| Directions |
Where does the string "computer" appear in the records? Copy every line that contains it.

| Stored data |
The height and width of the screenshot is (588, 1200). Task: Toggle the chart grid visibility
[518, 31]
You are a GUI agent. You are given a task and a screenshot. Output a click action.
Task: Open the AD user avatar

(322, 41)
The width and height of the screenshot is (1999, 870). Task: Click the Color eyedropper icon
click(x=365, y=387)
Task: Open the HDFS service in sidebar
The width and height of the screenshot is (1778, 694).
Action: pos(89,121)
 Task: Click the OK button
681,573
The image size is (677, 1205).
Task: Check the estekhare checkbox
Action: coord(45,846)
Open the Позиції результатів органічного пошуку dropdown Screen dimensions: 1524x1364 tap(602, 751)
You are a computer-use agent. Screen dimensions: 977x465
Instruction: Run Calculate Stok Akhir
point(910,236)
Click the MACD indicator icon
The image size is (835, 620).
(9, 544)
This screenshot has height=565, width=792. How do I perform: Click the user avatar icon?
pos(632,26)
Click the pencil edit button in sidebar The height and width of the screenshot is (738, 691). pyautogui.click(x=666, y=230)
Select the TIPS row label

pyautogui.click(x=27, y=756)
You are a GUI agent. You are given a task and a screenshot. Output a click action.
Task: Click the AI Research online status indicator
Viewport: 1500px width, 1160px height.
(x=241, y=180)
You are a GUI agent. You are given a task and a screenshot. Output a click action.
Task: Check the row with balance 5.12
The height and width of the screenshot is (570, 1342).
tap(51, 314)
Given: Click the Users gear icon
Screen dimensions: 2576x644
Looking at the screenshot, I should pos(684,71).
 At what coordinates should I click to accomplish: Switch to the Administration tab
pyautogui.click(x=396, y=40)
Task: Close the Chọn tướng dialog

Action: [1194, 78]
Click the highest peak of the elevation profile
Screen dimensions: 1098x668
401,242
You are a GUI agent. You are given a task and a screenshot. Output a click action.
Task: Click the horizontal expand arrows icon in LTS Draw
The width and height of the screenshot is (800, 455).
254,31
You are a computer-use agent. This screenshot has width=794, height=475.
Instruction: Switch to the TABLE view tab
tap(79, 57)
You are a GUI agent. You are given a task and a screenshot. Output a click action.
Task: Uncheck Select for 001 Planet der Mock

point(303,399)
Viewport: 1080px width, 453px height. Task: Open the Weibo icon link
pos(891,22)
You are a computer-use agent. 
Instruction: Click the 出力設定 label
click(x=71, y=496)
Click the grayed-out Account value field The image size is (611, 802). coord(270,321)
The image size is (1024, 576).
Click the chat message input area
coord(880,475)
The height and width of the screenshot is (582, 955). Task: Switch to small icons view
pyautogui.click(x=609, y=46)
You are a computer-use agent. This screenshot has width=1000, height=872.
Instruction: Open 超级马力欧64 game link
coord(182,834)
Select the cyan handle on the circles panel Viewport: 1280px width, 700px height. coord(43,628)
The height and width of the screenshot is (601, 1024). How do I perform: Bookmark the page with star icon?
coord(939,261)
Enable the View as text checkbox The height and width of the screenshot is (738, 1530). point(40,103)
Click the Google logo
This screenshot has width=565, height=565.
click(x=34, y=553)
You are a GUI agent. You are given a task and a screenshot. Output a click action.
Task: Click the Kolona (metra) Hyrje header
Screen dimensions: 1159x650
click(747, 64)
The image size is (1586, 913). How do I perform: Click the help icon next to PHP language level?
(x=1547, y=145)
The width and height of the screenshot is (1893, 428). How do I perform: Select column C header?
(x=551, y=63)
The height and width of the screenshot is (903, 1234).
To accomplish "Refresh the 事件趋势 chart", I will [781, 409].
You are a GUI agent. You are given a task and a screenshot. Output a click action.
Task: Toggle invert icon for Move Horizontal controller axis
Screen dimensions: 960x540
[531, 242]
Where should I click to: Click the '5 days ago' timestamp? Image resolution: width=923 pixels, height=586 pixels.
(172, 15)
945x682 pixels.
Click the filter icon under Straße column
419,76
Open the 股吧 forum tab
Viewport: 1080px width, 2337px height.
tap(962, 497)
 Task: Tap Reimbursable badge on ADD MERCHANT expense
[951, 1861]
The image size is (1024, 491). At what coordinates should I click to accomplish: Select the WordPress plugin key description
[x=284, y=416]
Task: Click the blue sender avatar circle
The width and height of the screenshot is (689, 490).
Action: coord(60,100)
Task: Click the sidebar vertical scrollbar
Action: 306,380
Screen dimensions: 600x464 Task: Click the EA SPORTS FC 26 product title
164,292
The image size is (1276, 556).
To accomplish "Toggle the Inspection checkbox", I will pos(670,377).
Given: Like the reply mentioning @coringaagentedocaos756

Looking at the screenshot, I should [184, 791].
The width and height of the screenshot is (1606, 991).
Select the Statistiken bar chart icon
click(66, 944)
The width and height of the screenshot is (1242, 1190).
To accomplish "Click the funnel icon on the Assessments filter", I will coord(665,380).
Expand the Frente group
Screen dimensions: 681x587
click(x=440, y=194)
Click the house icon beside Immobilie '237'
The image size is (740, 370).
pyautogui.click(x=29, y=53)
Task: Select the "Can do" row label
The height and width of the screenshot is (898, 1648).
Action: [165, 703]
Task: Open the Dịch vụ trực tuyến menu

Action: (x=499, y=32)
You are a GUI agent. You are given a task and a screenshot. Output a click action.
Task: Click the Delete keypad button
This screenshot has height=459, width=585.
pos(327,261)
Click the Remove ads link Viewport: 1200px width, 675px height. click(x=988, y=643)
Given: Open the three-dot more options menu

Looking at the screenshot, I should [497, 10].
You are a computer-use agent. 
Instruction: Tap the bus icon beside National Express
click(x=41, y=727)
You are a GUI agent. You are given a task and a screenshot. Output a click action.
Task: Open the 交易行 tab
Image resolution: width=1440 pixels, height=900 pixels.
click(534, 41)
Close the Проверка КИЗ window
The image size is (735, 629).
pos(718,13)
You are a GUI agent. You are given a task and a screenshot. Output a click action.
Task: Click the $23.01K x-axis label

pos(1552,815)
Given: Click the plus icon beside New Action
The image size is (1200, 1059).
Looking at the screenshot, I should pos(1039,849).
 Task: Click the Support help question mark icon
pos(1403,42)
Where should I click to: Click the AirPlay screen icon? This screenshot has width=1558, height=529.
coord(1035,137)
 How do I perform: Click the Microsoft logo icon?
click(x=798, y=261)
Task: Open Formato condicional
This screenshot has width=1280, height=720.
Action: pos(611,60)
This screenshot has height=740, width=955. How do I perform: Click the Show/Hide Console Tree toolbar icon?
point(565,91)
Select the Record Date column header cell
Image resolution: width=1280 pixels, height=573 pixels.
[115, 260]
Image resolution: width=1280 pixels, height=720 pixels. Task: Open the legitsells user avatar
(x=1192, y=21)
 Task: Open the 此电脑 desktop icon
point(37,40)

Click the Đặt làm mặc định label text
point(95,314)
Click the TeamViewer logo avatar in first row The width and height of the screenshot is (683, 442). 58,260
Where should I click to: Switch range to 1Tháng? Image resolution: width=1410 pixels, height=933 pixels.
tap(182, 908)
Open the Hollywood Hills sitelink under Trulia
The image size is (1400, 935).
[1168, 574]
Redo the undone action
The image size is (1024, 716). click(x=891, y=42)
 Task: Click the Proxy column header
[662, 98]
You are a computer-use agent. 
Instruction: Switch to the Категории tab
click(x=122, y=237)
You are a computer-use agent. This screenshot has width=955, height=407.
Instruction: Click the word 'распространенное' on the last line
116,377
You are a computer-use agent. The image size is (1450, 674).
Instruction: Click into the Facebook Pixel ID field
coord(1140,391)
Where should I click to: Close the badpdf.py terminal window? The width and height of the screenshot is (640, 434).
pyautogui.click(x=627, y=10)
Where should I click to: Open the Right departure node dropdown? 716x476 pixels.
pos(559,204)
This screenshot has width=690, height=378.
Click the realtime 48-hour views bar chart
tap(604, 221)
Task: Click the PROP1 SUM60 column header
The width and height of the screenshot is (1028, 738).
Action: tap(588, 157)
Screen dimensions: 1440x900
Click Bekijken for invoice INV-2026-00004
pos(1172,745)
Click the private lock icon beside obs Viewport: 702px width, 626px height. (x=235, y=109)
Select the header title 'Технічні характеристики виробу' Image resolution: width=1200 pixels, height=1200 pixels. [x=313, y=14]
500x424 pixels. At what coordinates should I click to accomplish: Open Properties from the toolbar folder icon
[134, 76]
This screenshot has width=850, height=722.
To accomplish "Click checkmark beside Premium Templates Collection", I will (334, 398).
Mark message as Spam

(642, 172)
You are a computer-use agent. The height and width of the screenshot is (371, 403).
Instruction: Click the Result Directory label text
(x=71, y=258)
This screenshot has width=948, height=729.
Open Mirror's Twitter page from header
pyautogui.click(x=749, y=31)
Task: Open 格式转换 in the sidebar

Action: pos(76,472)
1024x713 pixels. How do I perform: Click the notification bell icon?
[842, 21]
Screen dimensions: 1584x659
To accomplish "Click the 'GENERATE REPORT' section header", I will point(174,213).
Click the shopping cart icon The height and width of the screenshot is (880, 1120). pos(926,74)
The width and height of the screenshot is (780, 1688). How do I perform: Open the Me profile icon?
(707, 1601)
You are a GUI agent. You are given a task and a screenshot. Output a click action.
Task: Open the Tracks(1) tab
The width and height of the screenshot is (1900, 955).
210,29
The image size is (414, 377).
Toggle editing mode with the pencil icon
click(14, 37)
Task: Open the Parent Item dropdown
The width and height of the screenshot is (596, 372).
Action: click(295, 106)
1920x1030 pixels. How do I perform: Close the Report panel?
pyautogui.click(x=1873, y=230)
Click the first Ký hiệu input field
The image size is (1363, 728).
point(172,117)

| Response |
You are a computer-use agent. Screen dimensions: 977x465
You are a computer-use agent. This screenshot has width=794, height=475.
You are a computer-use agent. 
You are a computer-use agent. This screenshot has width=1000, height=872.
You are a computer-use agent. 
You are a computer-use agent. 
You are a computer-use agent. This screenshot has width=955, height=407.
You are a computer-use agent. The image size is (1450, 674).
You are a computer-use agent. The height and width of the screenshot is (371, 403).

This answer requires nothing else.